RDC: de vingt à 40 morts dans des affrontements près de Minembwe

RDC: de vingt à 40 morts dans des affrontements près de Minembwe

Au moins vingt personnes – quarante selon certaines sources – ont été tuées dans des affrontements qui se sont déroulés depuis le début de la semaine dans la région des Hauts Plateaux, située dans la province du Sud-Kivu (est de la République démocratique du Congo), une zone de conflits inter-ethniques, rapporte vendredi la presse congolaise.

Ces combats ont opposé, selon des sources locales, des éléments Maï-Maï (milices d’autodéfense locales) et la coalition Ngumino-Twigwaneho, qui rassemble deux milices prétendant défendre les Banyamulenge, une communauté aux lointaines origines rwandaises: « Twigwaneho » (auto-défense) et « Ngumino » (nous restons là en kinyamulenge).

Selon la société civile locale, la coalition conduite par le colonel déserteur Rukundo Makanika a attaqué depuis lundi plusieurs villages du secteur d’Itombwe, dans le territoire Mwenga ainsi que dans le secteur de Lulenge, dans le territoire de Fizi près Minembwe.

Au moins une vingtaine de morts ont été enregistrées, selon un responsable local.

« Nous avons un bilan de seize corps ramassés du côté des éléments de Makanika et quatre Maï-Maï tués.
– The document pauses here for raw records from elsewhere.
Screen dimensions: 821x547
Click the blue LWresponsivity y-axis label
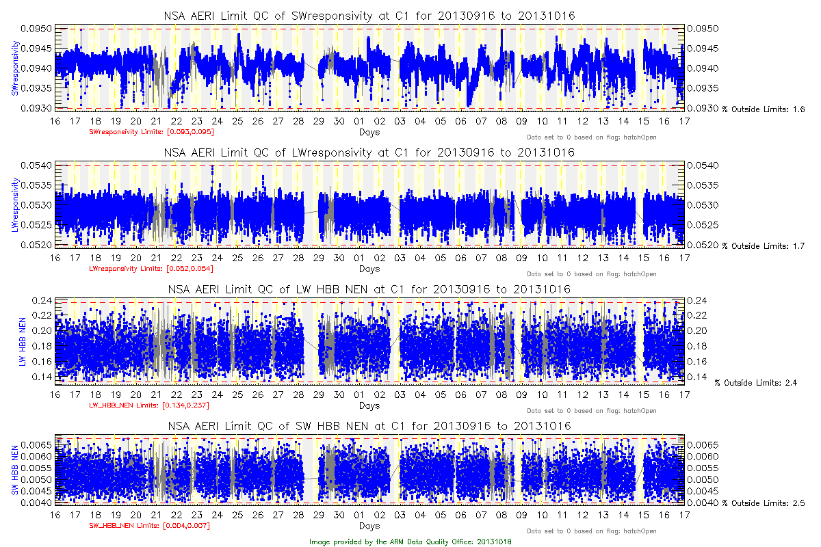[x=14, y=204]
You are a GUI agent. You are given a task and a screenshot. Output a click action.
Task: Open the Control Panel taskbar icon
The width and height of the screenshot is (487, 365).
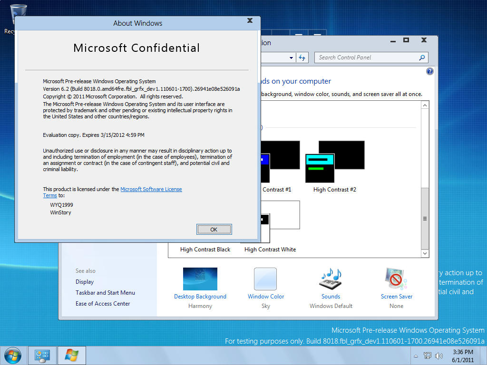coord(42,355)
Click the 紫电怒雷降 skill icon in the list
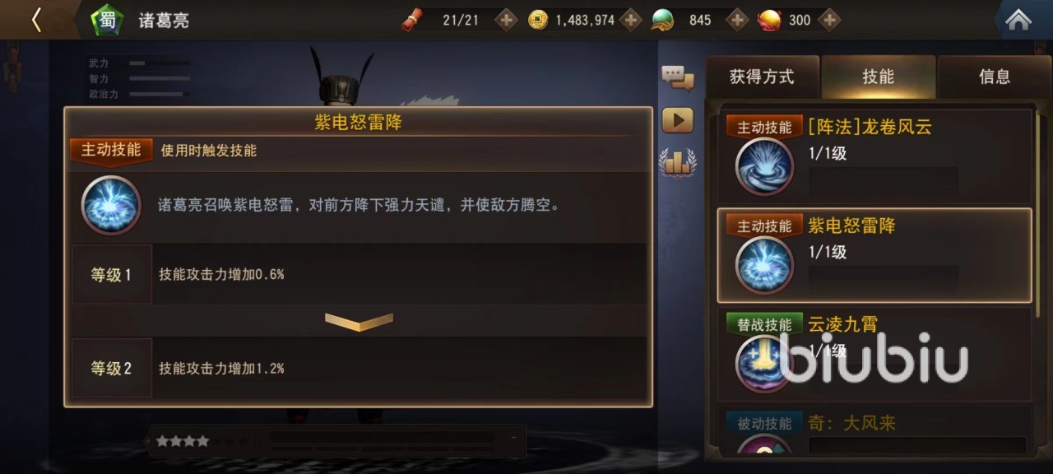Screen dimensions: 1053x474 [764, 266]
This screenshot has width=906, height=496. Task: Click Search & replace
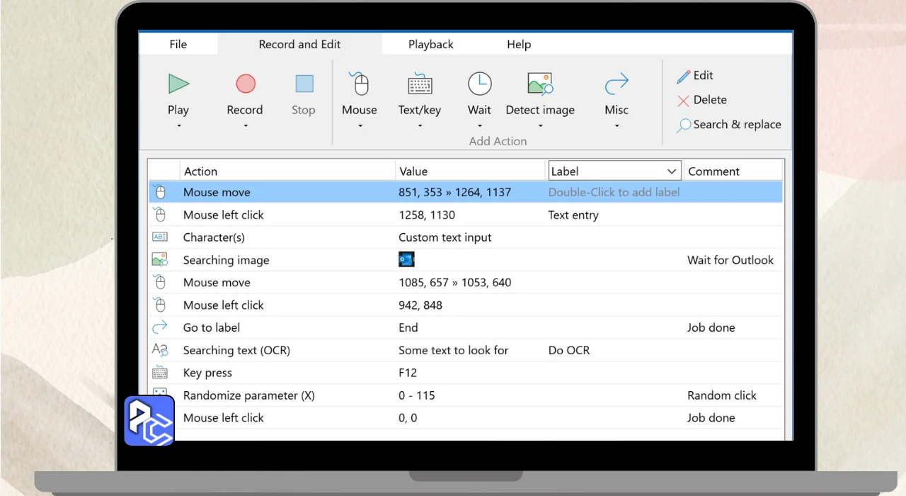(729, 125)
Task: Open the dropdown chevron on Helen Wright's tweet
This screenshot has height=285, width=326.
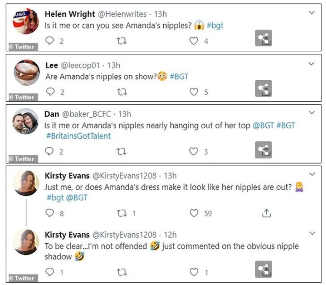Action: 312,13
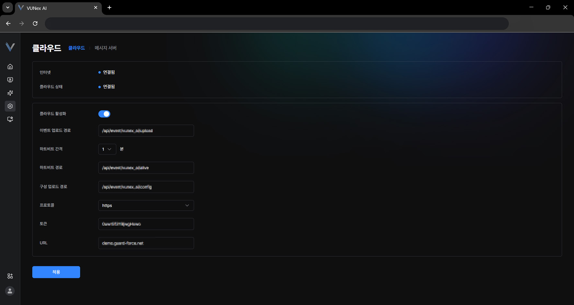Open the video monitor sidebar icon

[x=10, y=80]
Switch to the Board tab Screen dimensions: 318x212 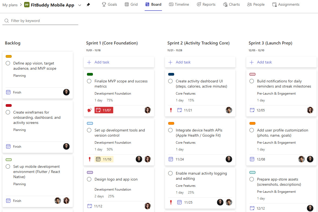pyautogui.click(x=153, y=4)
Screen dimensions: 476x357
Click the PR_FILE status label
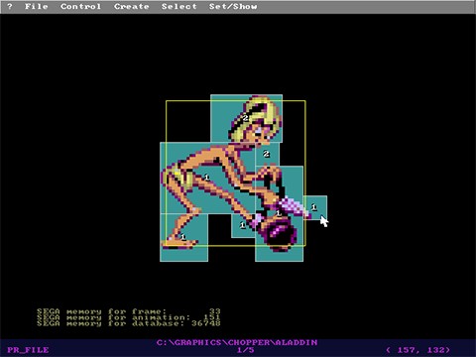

Il y a aussi le déplacement massif de la population », a affirmé sous le couvert de l’anonymat un responsable de la société civile au site d’information Actualité.cd.

L’administrateur du territoire de Fizi, Aimé Kawaya Mutipula, a pour sa part fait état d’un bilan plus lourd, d’au moins 40 morts, alors que le calme semblait revenu jeudi.

« Il y a des morts de deux côtés mais aussi certains civils. Plus de 32 personnes ont été tués côté éléments Ngumino. Ces derniers ont aussi attaqué une base des Maï-Maï vers Lulenge faisant plus de neuf personnes tuées. Plusieurs habitants de Lulenge se sont déplacés fuyant ces affrontements », a-t-il déclaré au média en ligne 7sur7.cd.

Le conflit entre communautés vivant dans les territoires de Fizi, Uvira et Mwenga a repris l’an dernier. Il a fait 128 morts, victimes d’exécutions sommaires dont 21 femmes et sept enfants entre février 2019 et juin 2020, indiquait en août le Bureau conjoint des Nations unies pour les Droits de l’homme (Bcnudh). Plus de 110.000 personnes ont aussi été déplacées, selon le Bureau de la coordination des affaires humanitaires des Nations unies (Ocha).